▶ Your goal
Copying exactly, give the lines in the material below from the one with "You are a computer-use" to the one with "Instruction: Click the", ends included, and nothing besides.

START Excerpted records

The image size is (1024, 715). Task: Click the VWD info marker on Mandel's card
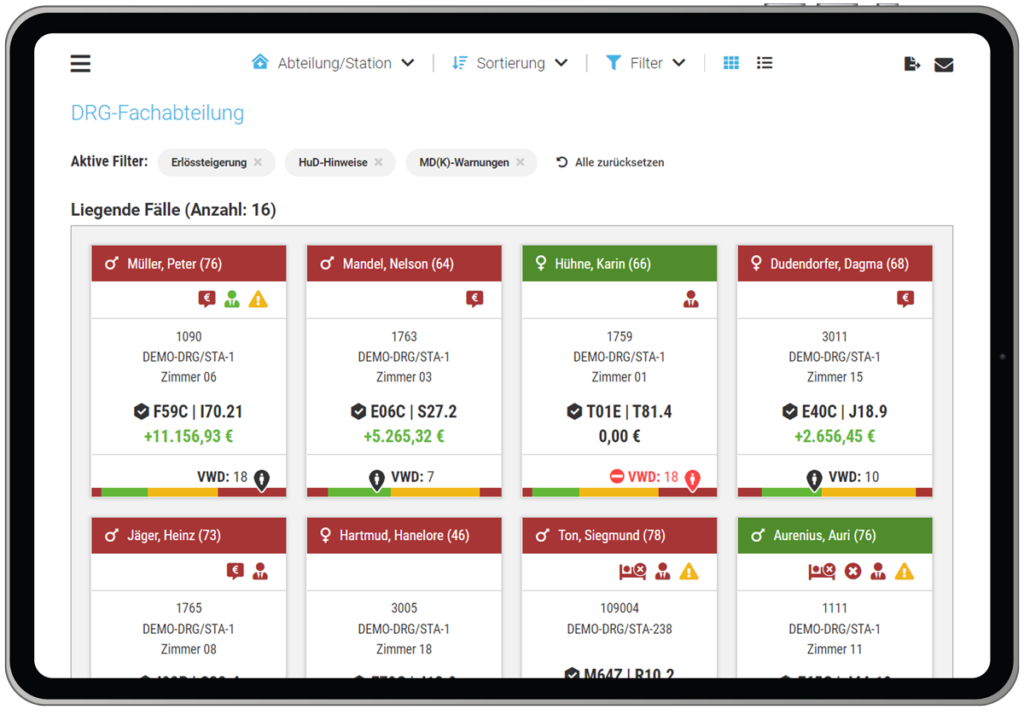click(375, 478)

END Excerpted records
START Excerpted records

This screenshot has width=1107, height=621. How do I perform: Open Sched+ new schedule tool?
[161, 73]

END Excerpted records
START Excerpted records

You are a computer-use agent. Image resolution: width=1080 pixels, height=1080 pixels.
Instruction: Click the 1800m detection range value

END Excerpted records

▶ Answer to this task
You are a computer-use agent. Image resolution: width=1080 pixels, height=1080 pixels.
Instruction: Click the 1800m detection range value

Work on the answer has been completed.